The memory frequency is not a trivial thing at all. Let's draw a diagram:
Dependence of the memory speed on the core frequency
First of all, the PC1600 memory speed doesn't depend on the processor's frequency because the latter is always divisible by 200MHz, and each processor's frequency has a whole divisor. I just don't understand one thing - is the divisor only a whole number or it's also divisible by 2? The first thing is better for efficiency, but much more complicated in circuitry than a divisor divisible by 2. The PC2100 memory's frequency makes small relaxation oscillations near the rated frequency of 133 (266) MHz. The PC2700 memory's frequency acts the same way. That is why at low CPU frequencies (in case of low divisors) the memory's speed changes a lot, and as the core frequency grows up (and at some core frequencies from the very beginning) the memory's frequency is closer or equal to the rated one.
Secondly, if this divisor is not fixed, overclockers will get a powerful tool - now it will be possible to overclock the memory changing this divisor, with the other components working in the rated mode.
If the devisor is whole and even, the DDR400 support will require nontrivial measures - at higher core's speeds the memory's frequency will change a lot - from rated 200MHz to 133MHz (at low processor frequencies). And only at 4 - 5 Hz the deviations won't be noticeable. Or we can increase the frequency up to 200MHz - then we will be able to get the highest performance. That is why AMD plays safe with the DDR400 standard... But if the divisor is not divisible by 2, the DDR400 will always run at the highest speed... Well, to all appearances, this parameter is not ought to be divisible by 2.

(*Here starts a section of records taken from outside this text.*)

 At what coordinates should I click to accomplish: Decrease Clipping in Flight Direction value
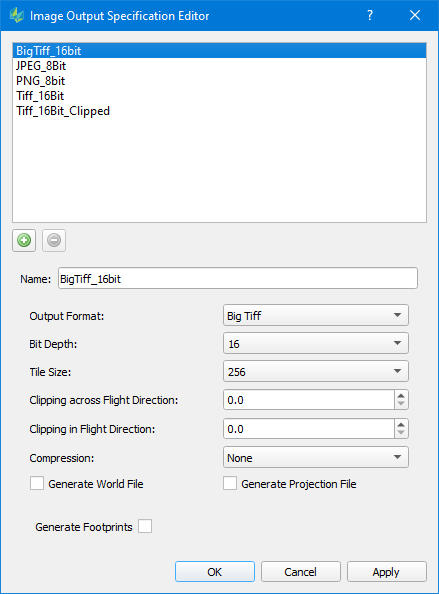[401, 433]
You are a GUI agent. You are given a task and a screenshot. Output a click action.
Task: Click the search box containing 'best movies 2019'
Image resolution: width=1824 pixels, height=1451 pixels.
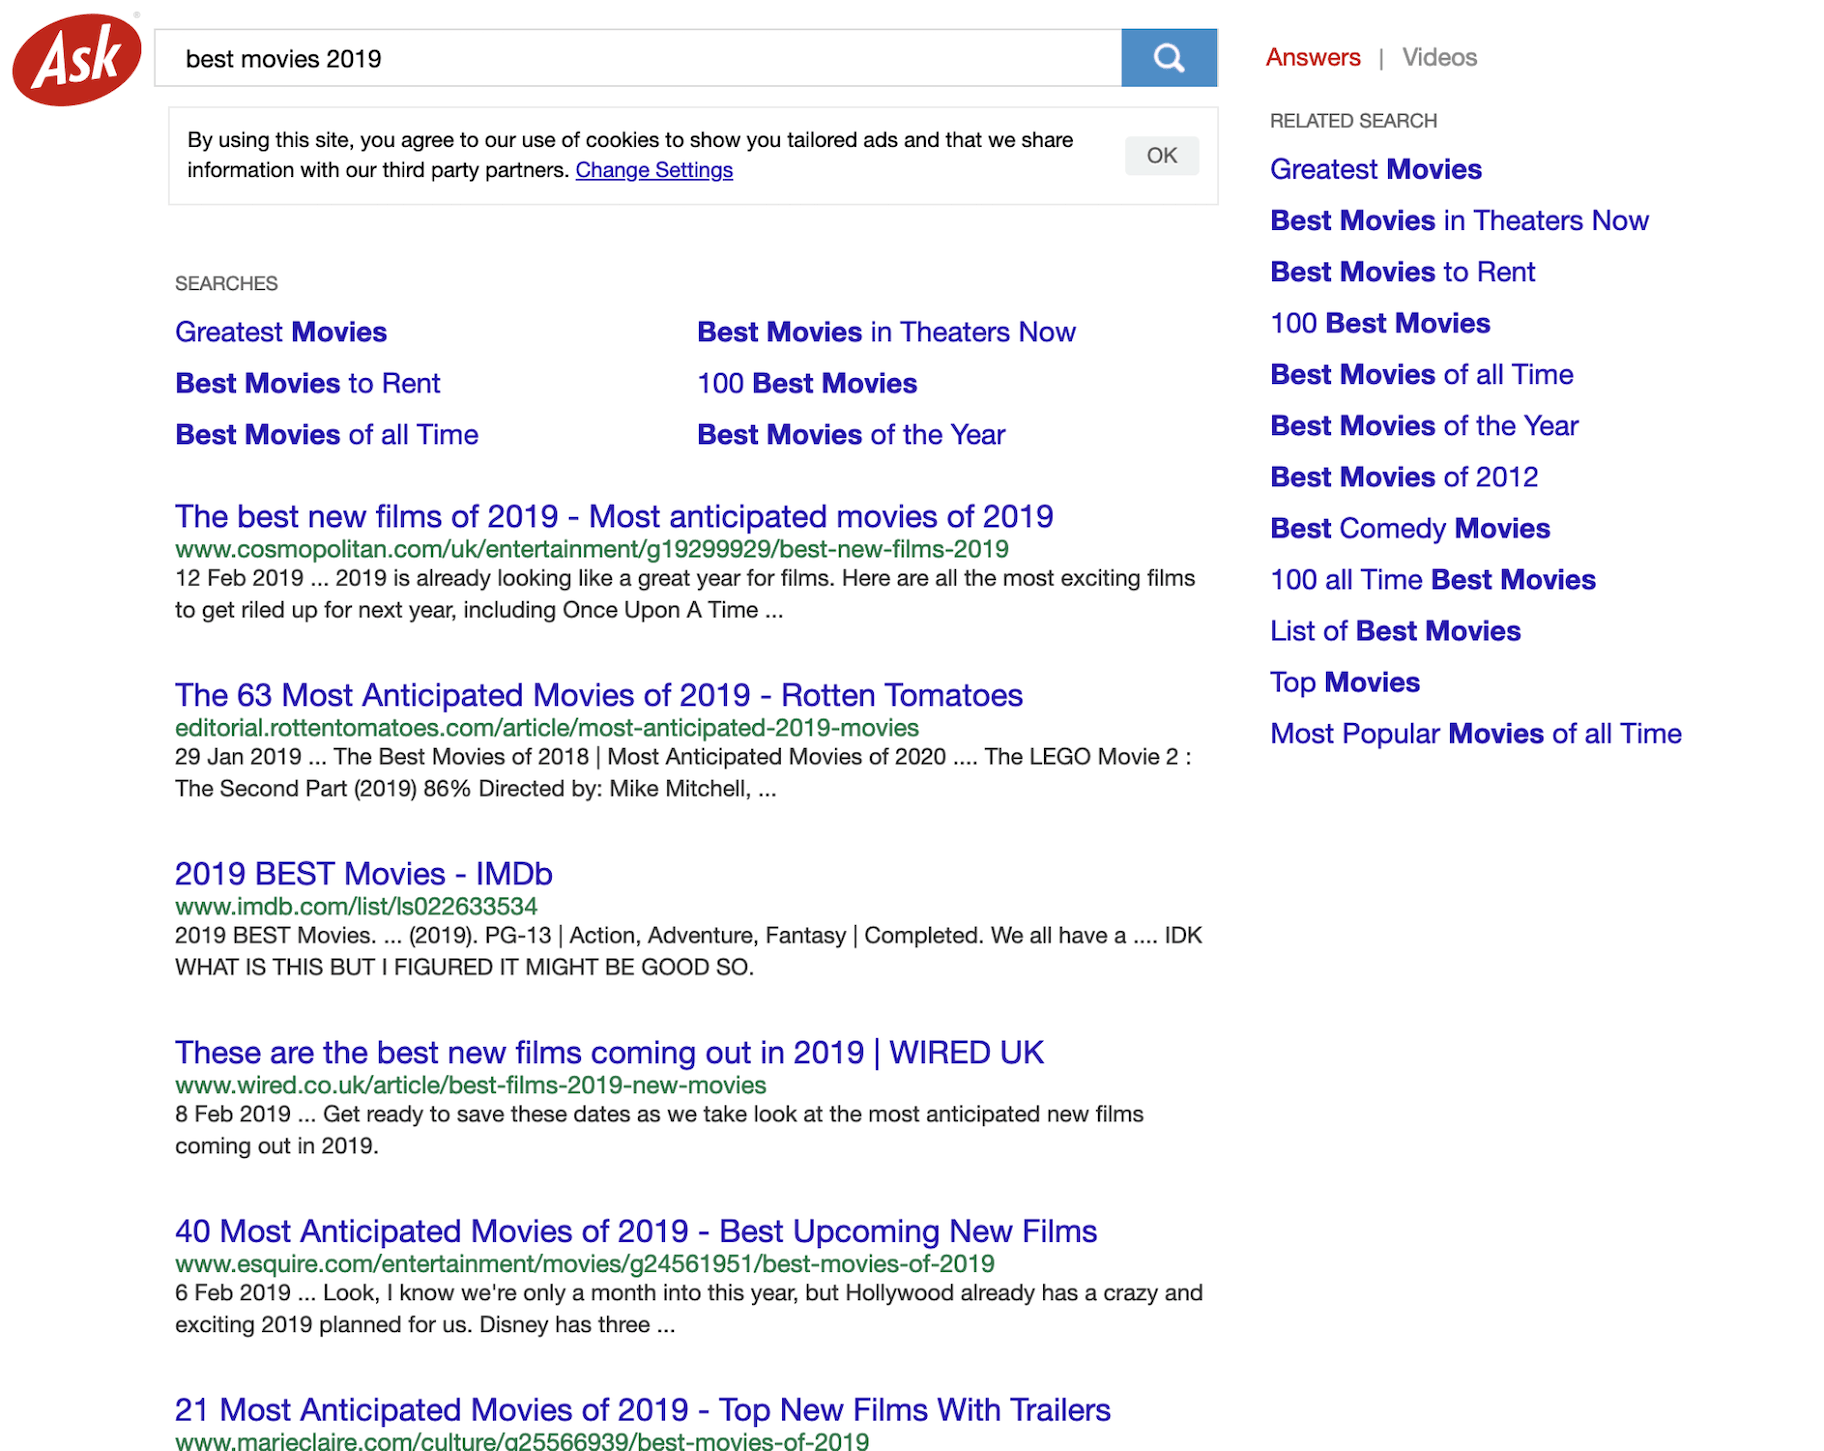point(637,59)
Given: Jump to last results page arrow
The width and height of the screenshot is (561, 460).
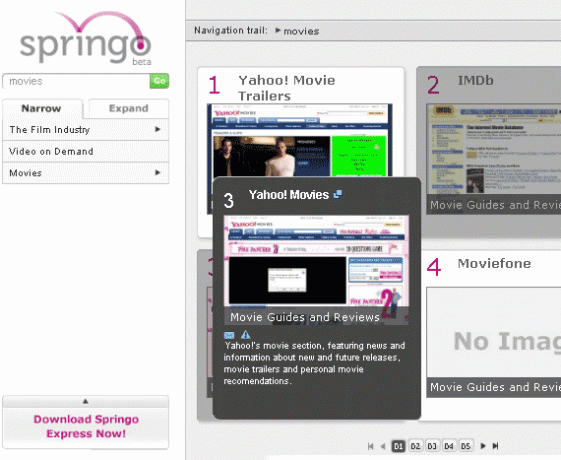Looking at the screenshot, I should tap(496, 446).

By the way, it's easy to explain why they choose 200MHz as the reference frequency: by the specs the Hyper Transport bus always starts at 200MHz, an only after that another frequency can be chosen. So, if we already have 200MHz, why not to use it as the reference one for the processor?
I'm anxious to know what memory speed can be achieved in this system.
We found some data (probably, referring to the Athlon 64 based system
as the Opteron should have shown higher scores) demonstrated on the
system coupled with the PC2100 memory:
The scores of the Pentium 4 based system + Rambus are in blue (unknown frequency).
In some cases the dependence of the memory speed on the frequency is quite strange (for example, Copy32 - 64bit), probably, because the measurements are taken at a relatively low processor speed, and effects connected with the memory frequency divisor work at their full potential. However, this explanation is not satisfactory. Another peculiarity is well seen in the table - there are some figures for the Pentium 4 + RDRAM. It's very possible that this is a system based on the i850, but not on the i850E. Even if it's PC800 RDRAM, it's impossible to overestimate the situation - such device of the memory subsystem allowed to outpace in stream operations the memory which has a theoretical throughput greater by 1.5. What will be on the PC2700? DDR400? The third quirk is also noticeable - the throughput of the PC2100 is sufficient for the processor clocked at 1200MHz - 1400MHz. At a higher frequency the memory's throughput doesn't change. Saturation of the PC2700 memory must be near 1800 MHz-2000 MHz (however, this estimation can be incorrect).
Unfortunately, I couldn't find such data for the PC2700...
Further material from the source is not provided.